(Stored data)
>>>
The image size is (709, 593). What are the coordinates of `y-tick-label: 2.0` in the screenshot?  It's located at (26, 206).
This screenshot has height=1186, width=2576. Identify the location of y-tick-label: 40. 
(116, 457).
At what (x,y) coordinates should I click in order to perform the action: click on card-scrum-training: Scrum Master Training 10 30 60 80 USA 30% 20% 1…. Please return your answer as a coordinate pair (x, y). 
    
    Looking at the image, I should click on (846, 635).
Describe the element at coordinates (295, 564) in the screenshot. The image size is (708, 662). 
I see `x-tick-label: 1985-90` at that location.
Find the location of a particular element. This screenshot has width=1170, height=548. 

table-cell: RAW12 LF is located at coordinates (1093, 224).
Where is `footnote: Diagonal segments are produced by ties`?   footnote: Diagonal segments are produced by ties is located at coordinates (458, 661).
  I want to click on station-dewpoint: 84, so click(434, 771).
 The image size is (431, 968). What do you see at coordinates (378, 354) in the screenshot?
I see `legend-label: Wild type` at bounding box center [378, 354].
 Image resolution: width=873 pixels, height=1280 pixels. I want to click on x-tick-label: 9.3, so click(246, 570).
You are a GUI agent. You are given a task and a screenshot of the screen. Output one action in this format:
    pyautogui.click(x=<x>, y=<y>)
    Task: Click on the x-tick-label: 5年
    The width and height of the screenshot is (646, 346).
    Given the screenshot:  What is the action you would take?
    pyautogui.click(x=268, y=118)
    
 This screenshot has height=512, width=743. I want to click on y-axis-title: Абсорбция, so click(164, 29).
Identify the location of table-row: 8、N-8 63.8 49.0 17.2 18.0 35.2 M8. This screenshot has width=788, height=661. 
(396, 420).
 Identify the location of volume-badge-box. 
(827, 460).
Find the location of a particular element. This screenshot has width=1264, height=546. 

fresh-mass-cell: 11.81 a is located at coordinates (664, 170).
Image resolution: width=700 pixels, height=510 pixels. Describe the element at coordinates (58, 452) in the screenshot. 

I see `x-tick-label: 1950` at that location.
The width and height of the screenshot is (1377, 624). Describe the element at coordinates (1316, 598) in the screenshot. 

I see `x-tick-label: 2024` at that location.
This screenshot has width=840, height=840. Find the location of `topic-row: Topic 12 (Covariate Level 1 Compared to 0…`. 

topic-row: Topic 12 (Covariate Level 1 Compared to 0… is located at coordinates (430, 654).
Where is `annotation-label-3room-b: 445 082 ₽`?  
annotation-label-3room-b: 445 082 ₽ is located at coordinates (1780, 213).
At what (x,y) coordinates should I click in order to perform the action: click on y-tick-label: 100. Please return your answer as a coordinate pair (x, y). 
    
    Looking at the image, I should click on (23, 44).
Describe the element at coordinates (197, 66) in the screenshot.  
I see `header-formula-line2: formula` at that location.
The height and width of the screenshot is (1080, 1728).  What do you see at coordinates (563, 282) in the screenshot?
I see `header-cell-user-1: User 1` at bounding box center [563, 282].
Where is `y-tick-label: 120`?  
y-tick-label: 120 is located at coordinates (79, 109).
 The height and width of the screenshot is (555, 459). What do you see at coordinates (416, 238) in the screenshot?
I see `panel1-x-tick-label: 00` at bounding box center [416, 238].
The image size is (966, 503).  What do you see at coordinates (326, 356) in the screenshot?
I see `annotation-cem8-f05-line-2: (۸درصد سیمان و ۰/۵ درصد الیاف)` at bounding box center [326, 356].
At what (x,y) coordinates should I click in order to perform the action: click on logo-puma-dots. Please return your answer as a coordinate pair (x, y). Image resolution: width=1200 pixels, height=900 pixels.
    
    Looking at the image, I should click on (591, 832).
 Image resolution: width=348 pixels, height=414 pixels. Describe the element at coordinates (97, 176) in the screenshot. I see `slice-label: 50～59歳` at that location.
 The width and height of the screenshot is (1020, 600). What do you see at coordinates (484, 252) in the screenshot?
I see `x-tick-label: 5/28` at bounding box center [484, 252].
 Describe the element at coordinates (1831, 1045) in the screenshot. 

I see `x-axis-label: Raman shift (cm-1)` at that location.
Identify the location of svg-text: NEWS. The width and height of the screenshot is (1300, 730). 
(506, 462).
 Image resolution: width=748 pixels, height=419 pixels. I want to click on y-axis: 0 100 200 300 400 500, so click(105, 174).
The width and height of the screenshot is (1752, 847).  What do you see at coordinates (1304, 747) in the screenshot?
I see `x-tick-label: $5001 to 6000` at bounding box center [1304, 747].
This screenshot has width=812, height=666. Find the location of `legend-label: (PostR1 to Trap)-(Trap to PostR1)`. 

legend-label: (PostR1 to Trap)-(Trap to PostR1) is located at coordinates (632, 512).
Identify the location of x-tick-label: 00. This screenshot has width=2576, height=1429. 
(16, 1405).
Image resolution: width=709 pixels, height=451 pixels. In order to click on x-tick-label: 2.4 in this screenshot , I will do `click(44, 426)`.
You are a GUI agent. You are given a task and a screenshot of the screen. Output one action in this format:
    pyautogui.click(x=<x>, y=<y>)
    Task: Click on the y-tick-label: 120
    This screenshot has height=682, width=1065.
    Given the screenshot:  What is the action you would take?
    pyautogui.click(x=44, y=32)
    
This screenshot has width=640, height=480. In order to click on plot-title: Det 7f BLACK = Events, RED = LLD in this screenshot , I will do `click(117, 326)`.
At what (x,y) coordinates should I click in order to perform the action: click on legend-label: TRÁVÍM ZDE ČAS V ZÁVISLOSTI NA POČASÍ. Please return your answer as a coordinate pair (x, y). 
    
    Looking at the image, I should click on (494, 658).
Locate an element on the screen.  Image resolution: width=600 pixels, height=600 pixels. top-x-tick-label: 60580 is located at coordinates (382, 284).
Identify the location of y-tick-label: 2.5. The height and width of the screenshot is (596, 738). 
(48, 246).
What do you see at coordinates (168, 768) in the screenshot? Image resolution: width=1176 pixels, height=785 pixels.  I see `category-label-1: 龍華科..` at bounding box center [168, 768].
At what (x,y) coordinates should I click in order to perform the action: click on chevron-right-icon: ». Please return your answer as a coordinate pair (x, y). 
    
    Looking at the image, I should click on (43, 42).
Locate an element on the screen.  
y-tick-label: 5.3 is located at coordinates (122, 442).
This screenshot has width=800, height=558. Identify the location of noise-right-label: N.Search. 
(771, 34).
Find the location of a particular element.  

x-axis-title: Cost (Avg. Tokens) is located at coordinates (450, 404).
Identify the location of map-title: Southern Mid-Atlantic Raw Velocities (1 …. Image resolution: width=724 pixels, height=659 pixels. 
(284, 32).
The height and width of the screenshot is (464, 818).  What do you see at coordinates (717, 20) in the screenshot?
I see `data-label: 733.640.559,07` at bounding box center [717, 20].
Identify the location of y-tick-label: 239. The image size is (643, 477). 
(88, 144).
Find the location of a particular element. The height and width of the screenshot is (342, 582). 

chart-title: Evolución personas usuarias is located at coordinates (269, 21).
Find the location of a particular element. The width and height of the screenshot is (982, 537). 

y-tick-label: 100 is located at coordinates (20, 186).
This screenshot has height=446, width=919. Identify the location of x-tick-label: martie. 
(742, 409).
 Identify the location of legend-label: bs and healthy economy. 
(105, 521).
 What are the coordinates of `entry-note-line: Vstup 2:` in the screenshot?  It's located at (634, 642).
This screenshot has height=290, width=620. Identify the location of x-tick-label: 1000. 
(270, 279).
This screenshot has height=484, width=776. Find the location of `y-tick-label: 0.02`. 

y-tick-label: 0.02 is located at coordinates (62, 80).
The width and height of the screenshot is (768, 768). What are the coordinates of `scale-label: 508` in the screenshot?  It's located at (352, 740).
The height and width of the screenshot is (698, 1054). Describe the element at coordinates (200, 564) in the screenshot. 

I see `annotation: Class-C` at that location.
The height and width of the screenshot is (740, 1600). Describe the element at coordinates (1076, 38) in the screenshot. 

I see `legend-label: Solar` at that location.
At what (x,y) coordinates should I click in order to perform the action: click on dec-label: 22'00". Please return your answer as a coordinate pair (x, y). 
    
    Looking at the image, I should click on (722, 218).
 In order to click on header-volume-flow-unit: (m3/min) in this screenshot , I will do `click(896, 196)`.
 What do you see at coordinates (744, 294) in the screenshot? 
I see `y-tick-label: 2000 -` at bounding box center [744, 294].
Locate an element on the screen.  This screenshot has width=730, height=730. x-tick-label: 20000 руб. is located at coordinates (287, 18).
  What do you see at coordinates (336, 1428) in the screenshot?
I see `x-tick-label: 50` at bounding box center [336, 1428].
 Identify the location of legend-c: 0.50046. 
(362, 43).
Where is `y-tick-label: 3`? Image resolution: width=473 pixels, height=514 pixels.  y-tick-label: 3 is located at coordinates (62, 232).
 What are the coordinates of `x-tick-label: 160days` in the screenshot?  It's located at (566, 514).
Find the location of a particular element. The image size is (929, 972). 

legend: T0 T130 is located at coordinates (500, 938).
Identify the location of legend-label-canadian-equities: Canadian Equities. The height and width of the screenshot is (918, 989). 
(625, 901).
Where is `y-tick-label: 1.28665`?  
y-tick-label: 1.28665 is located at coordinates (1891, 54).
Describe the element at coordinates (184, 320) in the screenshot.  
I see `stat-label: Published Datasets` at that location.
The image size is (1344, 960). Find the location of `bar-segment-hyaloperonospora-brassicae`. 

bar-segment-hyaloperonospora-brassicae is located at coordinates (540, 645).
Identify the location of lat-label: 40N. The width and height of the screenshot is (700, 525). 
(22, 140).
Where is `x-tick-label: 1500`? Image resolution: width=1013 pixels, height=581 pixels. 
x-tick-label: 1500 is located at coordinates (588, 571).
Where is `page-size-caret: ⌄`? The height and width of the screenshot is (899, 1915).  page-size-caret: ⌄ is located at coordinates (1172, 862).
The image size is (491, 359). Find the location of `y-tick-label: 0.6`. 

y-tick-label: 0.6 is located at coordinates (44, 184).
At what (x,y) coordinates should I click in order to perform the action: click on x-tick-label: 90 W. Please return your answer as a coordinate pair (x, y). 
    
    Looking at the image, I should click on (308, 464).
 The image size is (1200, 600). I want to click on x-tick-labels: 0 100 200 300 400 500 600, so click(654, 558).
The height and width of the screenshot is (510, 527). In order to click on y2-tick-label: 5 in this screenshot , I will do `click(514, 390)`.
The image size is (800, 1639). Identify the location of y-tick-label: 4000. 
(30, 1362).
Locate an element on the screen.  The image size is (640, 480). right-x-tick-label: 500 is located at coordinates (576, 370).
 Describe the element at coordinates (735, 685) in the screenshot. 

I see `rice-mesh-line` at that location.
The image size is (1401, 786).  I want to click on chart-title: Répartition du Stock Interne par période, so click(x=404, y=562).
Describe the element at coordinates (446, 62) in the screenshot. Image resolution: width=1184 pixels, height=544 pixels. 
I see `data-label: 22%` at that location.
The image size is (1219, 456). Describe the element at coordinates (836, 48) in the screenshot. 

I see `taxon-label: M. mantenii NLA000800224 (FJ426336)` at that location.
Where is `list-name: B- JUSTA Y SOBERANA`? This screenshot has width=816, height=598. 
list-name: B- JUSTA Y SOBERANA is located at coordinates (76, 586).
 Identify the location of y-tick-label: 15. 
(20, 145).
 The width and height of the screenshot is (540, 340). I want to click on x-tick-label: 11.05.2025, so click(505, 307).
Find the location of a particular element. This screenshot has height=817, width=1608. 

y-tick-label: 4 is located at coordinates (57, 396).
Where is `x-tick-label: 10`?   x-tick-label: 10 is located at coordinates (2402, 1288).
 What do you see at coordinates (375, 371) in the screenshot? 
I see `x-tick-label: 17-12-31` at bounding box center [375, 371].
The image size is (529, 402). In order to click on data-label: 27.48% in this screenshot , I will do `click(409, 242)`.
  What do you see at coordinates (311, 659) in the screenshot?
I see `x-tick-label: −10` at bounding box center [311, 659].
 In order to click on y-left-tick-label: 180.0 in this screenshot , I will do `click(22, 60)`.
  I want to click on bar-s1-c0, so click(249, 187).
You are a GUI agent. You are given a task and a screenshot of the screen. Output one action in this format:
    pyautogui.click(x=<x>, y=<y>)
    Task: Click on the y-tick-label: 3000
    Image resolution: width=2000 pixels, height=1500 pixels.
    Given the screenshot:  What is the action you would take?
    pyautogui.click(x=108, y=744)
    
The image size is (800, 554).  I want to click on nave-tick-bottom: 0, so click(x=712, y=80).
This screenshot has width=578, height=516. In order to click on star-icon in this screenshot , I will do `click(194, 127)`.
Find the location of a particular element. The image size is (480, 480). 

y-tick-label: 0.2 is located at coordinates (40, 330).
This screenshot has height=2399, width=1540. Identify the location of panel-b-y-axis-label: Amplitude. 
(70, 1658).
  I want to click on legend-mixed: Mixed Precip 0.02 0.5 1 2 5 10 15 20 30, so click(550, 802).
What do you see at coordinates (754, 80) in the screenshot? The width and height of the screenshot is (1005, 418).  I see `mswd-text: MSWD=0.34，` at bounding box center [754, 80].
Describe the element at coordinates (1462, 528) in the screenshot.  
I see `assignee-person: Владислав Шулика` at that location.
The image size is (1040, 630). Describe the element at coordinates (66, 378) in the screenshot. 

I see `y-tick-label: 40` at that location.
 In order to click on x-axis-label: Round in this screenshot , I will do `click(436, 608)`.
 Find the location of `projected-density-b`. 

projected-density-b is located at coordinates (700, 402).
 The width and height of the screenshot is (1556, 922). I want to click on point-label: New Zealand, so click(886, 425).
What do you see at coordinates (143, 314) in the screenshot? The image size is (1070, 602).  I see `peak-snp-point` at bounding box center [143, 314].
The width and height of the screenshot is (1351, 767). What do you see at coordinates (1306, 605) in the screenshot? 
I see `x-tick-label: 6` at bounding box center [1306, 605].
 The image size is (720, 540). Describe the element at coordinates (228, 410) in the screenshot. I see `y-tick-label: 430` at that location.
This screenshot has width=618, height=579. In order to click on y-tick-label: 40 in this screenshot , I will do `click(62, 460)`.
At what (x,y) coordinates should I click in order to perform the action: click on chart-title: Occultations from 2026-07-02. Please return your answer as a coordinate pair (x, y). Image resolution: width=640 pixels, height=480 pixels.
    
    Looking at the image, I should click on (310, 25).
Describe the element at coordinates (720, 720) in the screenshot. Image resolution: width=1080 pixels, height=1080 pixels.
<<<
Update the records from the line containing "The height and width of the screenshot is (1080, 1728)." through the line containing "center [416, 238]." by replacing "Where" with "Where exactly". Write out those lines again with all else unchanged.

> _WRITTEN ANSWER_
The height and width of the screenshot is (1080, 1728).  What do you see at coordinates (563, 282) in the screenshot?
I see `header-cell-user-1: User 1` at bounding box center [563, 282].
Where exactly is `y-tick-label: 120`?  
y-tick-label: 120 is located at coordinates (79, 109).
 The height and width of the screenshot is (555, 459). What do you see at coordinates (416, 238) in the screenshot?
I see `panel1-x-tick-label: 00` at bounding box center [416, 238].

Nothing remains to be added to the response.